Only the lines that hold the word "width" are wanted from this listing.

• [Available data]:
"""

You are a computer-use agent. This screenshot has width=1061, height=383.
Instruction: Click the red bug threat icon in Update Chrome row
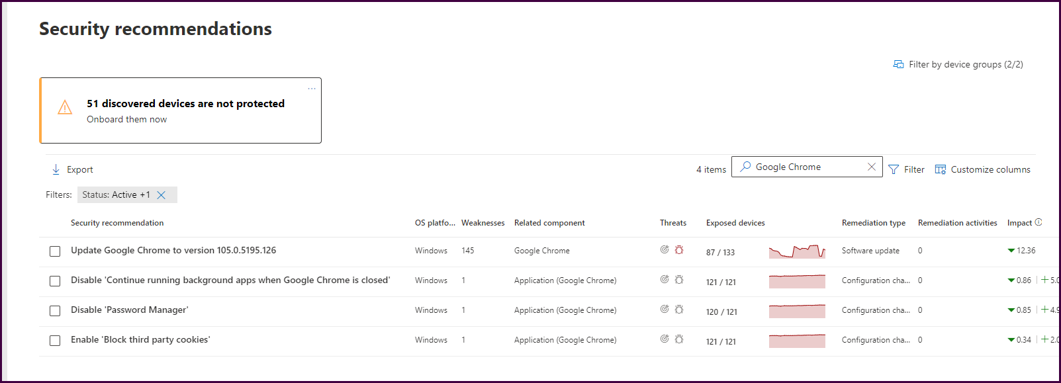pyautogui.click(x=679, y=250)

"""
"""

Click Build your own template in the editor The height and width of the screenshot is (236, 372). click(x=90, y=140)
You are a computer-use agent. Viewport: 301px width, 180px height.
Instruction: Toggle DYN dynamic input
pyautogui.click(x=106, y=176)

"""

• [Answer space]:
You are a computer-use agent. This screenshot has width=1061, height=383.
Click Build your own template in the editor The height and width of the screenshot is (236, 372). click(x=90, y=140)
You are a computer-use agent. Viewport: 301px width, 180px height.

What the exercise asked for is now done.